_INSTRUCTIONS TO FOLLOW_. Reproduce word for word the passage of the Deep Creek review that starts at the words "The book unfolds" and stops after the words "with burning metal.".

_DOCUMENT EXTRACT_.
··········

Many of us have a safe place to call home. For most, home is somewhat close to family, friends, a community, or a job. It took author and essayist Pam Houston until she was in her thirties to find her home, and she didn't choose it to be close to work or family. A four hour drive from the Denver airport, nestled among rivers and mountain peaks, Houston's 120-acre ranch is both the setting and the focus of her memoir, Deep Creek: Finding Hope in the High Country.

The book unfolds in the form of personal essays. Some of these recall the events of the author's childhood, during which she was neglected by her mother and violently and sexually abused by her father. As we learn the details of her early life, we come to understand how and why her ranch has become her sanctuary. Each essay is followed by short, italicized "ranch almanac" entries that anchor the memoir to its setting and detail the finer points of ranch management, such as the importance of finding high-quality hay, or how to saw off a ram's inward-growing horns with burning metal.

Houston has relationships with friends, fellow writers, students and the residents of the small Colorado town of Creede – but the main characters in her memoir aren't the people. Instead, her story centers around the animals on her ranch, both resident and wild; the history of the acreage in its structures and ghosts; and the trees, flowers and contours that make up the landscape. At one point she mentions a handful of books that had "shaped [her] sensibility as a young writer." Among them are Annie Dillard's Pilgrim at Tinker Creek and Aldo Leopold's A Sand County Almanac. Echoes of those works are evident in Houston's awe of the natural world and her stewardship of the land. She says, "right from the beginning I've felt responsible for these 120 acres, and for years I've painted myself both savior and protector of this tiny parcel of the American West."

Her longest essay, "Diary of a Fire," spans mid-June through July 2013, when one of the largest wildfires in Colorado history was sparked by lightning that struck 15 miles from Houston's ranch (see Beyond the Book). In this essay, she relays the fire reports, and learns – and teaches us – the USDA Forest Service terminology. Weather reports and memos from online emergency bulletins gain new urgency as she carefully watches temperature, relative humidity, precipitation and wind speed readings, holding onto the hope that the rivers, the aspens, or the continental divide would somehow protect her ranch. As she writes the check for her final mortgage payment, she wonders about the irony, noting "the fire [was] still burning a half mile from my kitchen."

The details of ranch life are firmly in the foreground of Houston's memoir – whether in descriptions of native wildflowers or how she navigates to fill horse troughs during a winter storm. But the recurring theme of climate change is ever present as well, both as a wider political concern and as private grief. Houston's writing seems to be part of her answer to these anxieties:

As we hurtle toward the cliff, foot heavy on the throttle, to write a poem about the loveliness of a newly leafed out aspen grove or a hot August wind sweeping across prairie grass or the small of the air after a three-day rain in the maple forest might be at best so unconscionably naïve, and at worst so much part of the problem, we might as well drive a Hummer and start voting Republican.

··········

_DATASET EXCERPT_.
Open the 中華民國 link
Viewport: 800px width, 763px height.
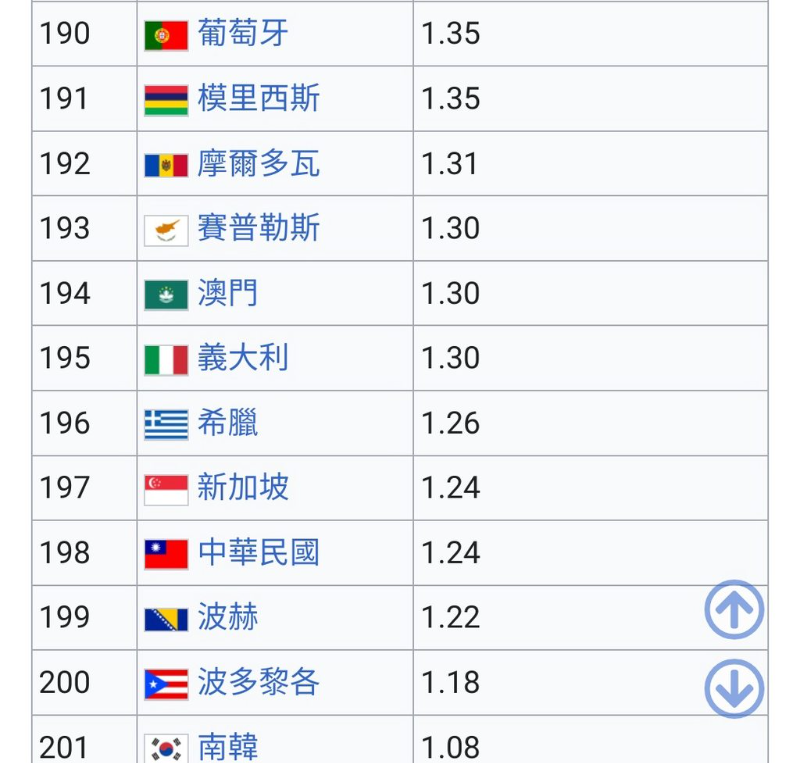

··········

_TASK RESPONSE_.
The book unfolds in the form of personal essays. Some of these recall the events of the author's childhood, during which she was neglected by her mother and violently and sexually abused by her father. As we learn the details of her early life, we come to understand how and why her ranch has become her sanctuary. Each essay is followed by short, italicized "ranch almanac" entries that anchor the memoir to its setting and detail the finer points of ranch management, such as the importance of finding high-quality hay, or how to saw off a ram's inward-growing horns with burning metal.